**Work to be completed:**
Exclude every picture. Output verbatim the lines from the one containing "Click the 南京 city marker on the map" to the end of the data.

Saved entries:
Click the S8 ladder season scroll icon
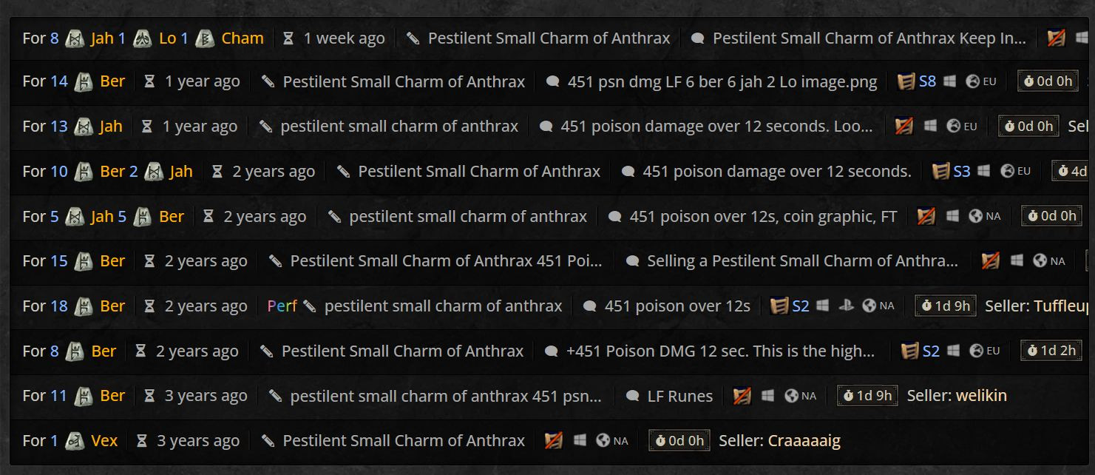This screenshot has height=475, width=1095. 906,81
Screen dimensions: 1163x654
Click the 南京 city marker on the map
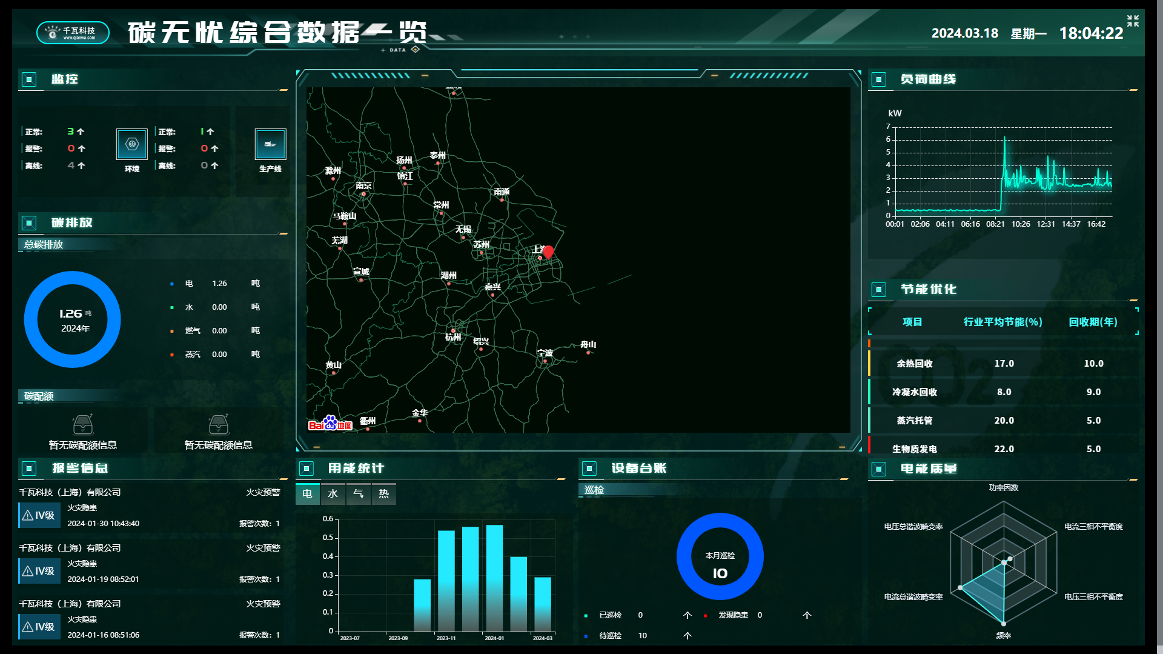(x=363, y=193)
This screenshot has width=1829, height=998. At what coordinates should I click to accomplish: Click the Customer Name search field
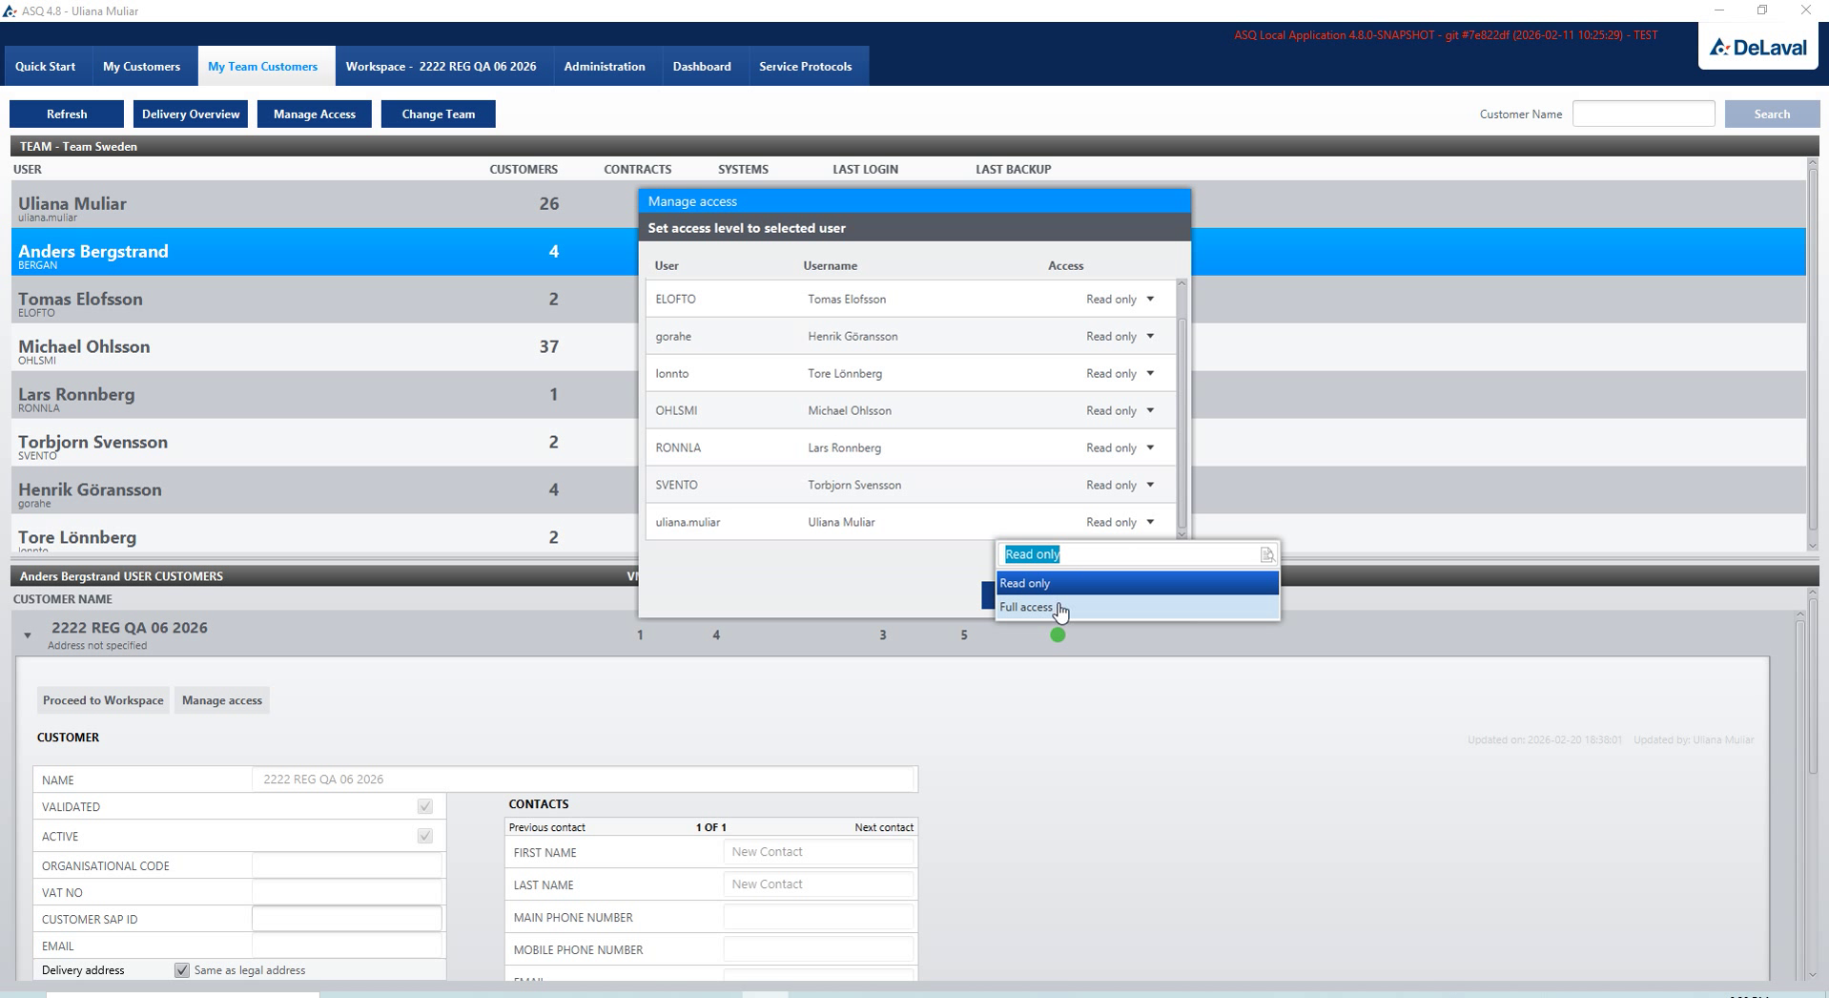pyautogui.click(x=1643, y=114)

**Finished task:**
Click the 南京 city marker on the map
(x=363, y=193)
This screenshot has width=1829, height=998. At what coordinates should I click to accomplish: Click the Customer Name search field
pyautogui.click(x=1643, y=114)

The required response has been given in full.